Highly efficient thermally activated delayed fluorescence yellow organic light-emitting diodes with a low efficiency roll-off

Abstract

A severe efficiency roll-off at high luminance in organic light-emitting diodes (OLEDs) generally results from a long exciton lifetime or an inappropriate device structure. The design strategy of the device plays a central role in realizing the inherent maximum potential of a specific emitter with an intrinsic photoluminescence quantum yield (PLQY) in an OLED via facilitating carrier injection, transport, and exciton confinement for efficient light emission.

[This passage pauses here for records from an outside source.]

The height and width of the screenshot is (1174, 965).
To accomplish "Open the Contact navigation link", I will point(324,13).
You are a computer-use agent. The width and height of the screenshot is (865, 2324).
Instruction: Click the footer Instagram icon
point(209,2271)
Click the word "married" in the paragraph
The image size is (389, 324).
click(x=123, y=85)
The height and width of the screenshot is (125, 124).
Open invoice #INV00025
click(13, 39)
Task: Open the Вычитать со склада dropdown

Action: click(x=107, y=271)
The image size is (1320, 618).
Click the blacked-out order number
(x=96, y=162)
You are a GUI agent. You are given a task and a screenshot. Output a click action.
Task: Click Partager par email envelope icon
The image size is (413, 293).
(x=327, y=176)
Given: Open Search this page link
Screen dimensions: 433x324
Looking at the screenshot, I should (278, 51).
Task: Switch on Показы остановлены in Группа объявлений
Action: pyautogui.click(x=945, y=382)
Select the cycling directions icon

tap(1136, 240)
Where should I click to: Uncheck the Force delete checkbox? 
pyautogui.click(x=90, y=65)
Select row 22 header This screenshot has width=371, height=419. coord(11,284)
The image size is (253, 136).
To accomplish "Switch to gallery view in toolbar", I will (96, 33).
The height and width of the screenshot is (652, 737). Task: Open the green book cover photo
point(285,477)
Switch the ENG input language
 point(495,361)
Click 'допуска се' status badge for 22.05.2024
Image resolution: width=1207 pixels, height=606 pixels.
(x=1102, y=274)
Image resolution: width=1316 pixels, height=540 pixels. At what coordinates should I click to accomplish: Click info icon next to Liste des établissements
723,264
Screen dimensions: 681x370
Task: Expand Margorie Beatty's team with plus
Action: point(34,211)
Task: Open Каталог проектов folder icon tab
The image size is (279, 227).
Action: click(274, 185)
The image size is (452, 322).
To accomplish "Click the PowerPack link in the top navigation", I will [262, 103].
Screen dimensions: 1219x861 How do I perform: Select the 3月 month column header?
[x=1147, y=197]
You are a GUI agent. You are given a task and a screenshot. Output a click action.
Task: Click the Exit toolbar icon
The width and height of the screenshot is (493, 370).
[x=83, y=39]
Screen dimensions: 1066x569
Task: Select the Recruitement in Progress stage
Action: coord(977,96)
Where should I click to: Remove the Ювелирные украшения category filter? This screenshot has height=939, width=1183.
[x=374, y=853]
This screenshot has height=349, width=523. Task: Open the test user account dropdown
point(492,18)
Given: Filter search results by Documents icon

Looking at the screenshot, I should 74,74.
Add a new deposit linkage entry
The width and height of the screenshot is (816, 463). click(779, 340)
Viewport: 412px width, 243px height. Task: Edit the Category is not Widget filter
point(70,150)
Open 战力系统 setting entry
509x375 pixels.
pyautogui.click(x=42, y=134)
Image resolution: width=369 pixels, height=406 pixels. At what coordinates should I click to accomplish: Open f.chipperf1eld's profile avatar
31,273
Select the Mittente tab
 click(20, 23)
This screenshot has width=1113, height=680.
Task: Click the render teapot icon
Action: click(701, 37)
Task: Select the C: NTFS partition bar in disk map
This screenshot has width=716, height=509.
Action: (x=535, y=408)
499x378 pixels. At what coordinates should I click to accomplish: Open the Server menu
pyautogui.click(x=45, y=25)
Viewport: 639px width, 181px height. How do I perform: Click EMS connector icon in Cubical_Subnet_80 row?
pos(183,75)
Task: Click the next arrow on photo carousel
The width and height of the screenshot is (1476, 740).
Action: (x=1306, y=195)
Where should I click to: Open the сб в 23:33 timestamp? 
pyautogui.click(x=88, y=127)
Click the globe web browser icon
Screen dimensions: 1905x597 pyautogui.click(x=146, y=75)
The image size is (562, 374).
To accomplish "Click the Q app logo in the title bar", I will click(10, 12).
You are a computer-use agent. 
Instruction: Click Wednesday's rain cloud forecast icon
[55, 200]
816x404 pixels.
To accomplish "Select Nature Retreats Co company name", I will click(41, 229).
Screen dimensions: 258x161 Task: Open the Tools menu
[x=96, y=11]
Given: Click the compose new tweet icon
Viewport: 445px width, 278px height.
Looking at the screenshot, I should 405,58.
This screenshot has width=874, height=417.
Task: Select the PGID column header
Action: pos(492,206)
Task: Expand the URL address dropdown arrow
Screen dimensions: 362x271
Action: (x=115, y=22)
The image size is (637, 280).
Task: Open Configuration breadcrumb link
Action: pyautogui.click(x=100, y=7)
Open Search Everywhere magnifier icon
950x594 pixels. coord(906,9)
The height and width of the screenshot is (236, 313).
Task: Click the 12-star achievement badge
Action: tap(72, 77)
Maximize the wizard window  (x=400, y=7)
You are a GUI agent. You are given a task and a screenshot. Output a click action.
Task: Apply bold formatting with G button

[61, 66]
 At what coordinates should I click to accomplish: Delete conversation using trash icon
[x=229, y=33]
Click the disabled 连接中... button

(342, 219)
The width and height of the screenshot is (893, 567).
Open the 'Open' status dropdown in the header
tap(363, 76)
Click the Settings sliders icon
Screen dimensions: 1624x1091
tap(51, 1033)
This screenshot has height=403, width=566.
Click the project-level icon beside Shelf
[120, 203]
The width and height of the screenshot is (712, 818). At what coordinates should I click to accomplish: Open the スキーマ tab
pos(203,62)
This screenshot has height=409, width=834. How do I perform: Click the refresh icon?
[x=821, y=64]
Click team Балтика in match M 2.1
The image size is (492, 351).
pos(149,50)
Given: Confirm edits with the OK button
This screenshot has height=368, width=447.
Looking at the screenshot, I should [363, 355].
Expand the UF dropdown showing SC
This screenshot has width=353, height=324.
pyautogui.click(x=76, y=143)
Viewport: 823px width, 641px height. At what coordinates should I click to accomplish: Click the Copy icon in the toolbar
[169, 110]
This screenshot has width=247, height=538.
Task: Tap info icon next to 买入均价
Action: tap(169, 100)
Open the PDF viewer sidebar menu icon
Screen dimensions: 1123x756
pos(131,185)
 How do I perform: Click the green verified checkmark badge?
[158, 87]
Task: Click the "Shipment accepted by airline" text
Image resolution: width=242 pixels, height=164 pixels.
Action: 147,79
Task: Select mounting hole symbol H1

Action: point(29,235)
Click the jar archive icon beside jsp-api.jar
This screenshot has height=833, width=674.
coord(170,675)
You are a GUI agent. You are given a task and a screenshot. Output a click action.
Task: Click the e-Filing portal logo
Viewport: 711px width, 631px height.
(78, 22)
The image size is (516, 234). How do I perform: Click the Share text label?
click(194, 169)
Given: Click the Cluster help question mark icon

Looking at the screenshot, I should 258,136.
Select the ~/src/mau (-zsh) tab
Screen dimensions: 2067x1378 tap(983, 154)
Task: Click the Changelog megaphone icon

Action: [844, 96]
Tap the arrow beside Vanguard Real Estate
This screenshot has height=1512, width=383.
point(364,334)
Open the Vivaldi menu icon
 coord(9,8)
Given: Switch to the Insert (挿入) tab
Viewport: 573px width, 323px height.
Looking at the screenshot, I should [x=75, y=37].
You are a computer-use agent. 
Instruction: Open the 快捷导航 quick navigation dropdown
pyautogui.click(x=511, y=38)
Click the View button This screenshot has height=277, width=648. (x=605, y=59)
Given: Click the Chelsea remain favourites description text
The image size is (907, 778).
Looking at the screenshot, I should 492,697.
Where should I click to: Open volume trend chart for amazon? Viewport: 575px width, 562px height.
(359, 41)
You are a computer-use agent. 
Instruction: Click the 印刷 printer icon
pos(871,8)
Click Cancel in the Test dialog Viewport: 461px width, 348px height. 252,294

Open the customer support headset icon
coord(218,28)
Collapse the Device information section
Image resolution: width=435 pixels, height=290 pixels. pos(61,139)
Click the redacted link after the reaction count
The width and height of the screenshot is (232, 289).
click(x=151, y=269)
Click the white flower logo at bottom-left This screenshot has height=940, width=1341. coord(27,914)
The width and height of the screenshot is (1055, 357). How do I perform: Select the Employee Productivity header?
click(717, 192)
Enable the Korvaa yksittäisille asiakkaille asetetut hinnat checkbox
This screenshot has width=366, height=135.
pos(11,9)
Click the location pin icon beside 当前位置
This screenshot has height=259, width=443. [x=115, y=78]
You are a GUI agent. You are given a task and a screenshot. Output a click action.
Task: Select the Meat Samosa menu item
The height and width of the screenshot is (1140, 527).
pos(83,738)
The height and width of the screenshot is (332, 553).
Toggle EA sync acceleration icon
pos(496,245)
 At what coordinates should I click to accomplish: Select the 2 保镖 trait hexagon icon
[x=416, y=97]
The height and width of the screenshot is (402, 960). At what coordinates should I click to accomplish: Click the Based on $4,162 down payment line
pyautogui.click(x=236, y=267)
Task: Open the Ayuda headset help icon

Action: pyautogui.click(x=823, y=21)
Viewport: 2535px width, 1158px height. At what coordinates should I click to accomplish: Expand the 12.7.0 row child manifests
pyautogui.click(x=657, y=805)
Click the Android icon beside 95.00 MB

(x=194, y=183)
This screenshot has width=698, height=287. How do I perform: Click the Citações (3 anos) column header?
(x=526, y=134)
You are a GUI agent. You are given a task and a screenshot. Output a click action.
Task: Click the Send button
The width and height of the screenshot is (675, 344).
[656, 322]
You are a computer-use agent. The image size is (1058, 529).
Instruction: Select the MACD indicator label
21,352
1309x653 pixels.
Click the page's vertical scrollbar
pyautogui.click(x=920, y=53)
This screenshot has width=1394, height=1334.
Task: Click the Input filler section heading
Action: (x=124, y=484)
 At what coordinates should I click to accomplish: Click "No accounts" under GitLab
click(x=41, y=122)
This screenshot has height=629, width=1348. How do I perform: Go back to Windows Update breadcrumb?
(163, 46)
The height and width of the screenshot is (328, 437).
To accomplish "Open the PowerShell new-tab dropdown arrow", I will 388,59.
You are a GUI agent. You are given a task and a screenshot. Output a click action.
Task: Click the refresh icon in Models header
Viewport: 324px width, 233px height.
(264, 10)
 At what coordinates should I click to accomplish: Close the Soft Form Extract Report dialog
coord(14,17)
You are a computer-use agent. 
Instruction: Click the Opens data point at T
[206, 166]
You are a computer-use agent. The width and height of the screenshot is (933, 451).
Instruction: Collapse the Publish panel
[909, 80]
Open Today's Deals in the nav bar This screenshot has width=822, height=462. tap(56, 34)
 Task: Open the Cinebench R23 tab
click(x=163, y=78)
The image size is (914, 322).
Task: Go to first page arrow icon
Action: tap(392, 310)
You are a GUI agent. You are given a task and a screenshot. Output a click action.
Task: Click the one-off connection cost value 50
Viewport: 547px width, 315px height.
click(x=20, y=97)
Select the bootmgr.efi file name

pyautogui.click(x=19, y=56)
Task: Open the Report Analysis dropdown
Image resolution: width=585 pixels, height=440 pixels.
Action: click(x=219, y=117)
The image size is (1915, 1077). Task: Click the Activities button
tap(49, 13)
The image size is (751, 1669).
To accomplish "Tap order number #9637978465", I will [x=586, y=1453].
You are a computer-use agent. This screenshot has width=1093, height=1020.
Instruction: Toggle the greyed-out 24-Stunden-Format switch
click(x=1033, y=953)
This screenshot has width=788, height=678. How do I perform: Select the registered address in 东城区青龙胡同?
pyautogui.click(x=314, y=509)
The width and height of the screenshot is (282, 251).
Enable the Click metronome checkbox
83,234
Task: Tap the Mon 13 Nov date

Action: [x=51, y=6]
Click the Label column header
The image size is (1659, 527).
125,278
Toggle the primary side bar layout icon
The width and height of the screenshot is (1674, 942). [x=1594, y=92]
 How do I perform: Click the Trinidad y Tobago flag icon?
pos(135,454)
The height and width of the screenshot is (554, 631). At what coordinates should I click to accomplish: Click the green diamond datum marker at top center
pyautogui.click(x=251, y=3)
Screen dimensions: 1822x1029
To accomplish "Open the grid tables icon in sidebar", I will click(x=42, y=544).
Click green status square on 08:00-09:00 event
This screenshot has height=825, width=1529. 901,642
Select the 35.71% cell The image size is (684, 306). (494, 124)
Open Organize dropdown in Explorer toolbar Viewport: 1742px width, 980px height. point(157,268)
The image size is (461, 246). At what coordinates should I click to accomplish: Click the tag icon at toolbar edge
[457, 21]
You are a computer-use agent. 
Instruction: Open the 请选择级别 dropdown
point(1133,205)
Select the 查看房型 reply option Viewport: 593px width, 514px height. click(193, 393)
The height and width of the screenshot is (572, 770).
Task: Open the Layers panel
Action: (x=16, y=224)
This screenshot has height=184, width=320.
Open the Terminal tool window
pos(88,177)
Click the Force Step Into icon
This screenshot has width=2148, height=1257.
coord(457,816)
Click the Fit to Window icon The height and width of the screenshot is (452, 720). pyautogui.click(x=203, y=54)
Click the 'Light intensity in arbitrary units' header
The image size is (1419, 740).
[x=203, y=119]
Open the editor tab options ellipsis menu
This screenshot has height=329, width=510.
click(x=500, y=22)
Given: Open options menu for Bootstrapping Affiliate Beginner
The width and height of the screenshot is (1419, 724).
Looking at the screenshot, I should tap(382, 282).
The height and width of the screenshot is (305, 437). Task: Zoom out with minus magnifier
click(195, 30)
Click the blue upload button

In this work, a yellow thermally activated delayed fluorescence (TADF) emitter, tri-PXZ-TRZ with a high PLQY and a short exciton lifetime is systematically investigated for its utilization in OLEDs. Judicious selection of suitable materials with higher energy offsets for the highest occupied molecular orbital (HOMO), the lowest unoccupied molecular orbital (LUMO) and triplet excitons as well as balanced carrier injection led to the realization of highly efficient OLEDs. The maximum external quantum efficiency (EQE) of the fabricated OLEDs with tri-PXZ-TRZ as the emitter is improved from 13.3% to 21.0% via rational device engineering. Upon achieving an effective balance between the efficiency and the corresponding roll-off, the EQE was found to be retained at >10% even at a super high luminance of 60 000 cd m⁻². Our results demonstrate that TADF emitter based OLEDs with well-designed device configurations could be promising for future low-cost and large-scale applications at high luminance.